Award Information

International Dissertation Research Fellowship 2020
Institutional Affiliation (at time of award):
History
Undressed Soldiers, Embodied Dualities: Igbo Women, and the Making of Communities During the Nigeria-Biafra War, 1967-1970

This project will be a comprehensive social and gender history that re-centers Igbo women's voices and wartime experiences in the historiography of the Nigeria-Biafra War (1967—1970). Utilizing a combination of oral traditions, material culture, archival records—and relying on methods like ethnography and oral history—my project will demonstrate that, during the Nigeria-Biafra War, Igbo women acted as "undressed" soldiers, conscious participants, and combatants who fought side-by-side with Biafran men. It will also stress that the roles and wartime contributions of Igbo women helped to shape the outcome of the war. Hence, I argue that the patterns and outcomes of wars can never be fully appreciated without considerations of the roles of women in those conflicts.
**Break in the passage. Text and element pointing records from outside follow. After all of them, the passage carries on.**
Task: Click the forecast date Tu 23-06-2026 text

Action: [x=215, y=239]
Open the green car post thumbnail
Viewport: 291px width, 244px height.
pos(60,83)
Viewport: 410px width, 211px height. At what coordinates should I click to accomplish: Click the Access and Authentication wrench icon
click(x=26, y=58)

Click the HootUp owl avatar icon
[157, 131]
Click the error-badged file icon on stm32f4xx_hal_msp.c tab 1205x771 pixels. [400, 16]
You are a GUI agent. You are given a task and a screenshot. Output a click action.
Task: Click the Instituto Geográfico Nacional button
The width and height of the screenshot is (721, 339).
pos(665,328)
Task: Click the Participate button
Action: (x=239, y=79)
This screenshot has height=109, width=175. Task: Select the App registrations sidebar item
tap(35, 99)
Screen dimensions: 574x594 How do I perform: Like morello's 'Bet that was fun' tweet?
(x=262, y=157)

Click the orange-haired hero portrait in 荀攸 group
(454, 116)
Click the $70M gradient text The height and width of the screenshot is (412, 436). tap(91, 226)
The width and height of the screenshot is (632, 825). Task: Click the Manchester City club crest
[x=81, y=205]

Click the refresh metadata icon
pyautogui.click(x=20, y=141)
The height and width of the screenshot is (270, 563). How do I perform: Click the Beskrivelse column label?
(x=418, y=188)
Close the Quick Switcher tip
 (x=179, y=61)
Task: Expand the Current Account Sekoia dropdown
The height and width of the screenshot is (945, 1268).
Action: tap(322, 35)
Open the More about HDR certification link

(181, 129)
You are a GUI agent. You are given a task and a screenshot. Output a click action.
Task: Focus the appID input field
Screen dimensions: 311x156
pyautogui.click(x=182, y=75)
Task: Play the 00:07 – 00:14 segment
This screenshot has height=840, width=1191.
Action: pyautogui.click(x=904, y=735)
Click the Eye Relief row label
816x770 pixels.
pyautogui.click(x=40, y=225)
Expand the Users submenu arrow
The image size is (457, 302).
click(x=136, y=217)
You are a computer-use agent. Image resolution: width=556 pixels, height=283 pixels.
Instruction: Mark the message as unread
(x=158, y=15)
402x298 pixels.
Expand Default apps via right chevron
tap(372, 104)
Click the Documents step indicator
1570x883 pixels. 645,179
Questions such as "what cultural, economic, and sociopolitical conditions allowed Igbo women to engage in the war as 'undressed soldiers'?" and "how did Igbo women's wartime soldiering shape the patterns and outcomes of the war?" are central to my project. In tackling these questions, I frame my discussion around two theories —"embodied dualities" and "making community" —to explain the central positions of Igbo women in the Nigeria-Biafra War. Explaining embodied dualities, I draw on Ifi Amadiume's (1987) concept of Igbo gender fluidity and Nwando Achebe's (2005) 'female principle' to depict Igbo women's ability to take on dual cultural identities like mothers and heads of household; wives and prostitutes; traders and spies/smugglers, etc. that enabled them to perform both male and female roles during the war. I also employ Darlene Hine's (1997) concept of "making community" to demonstrate the complex ways that Igbo women developed alternative sociocultural institutions like the Biafran Nurse's Corps to sustain the Biafran society during the war era. By "making community" and performing "embodied dualities," Igbo women collectively and individually shaped patterns and outcomes of the Nigeria-Biafra War.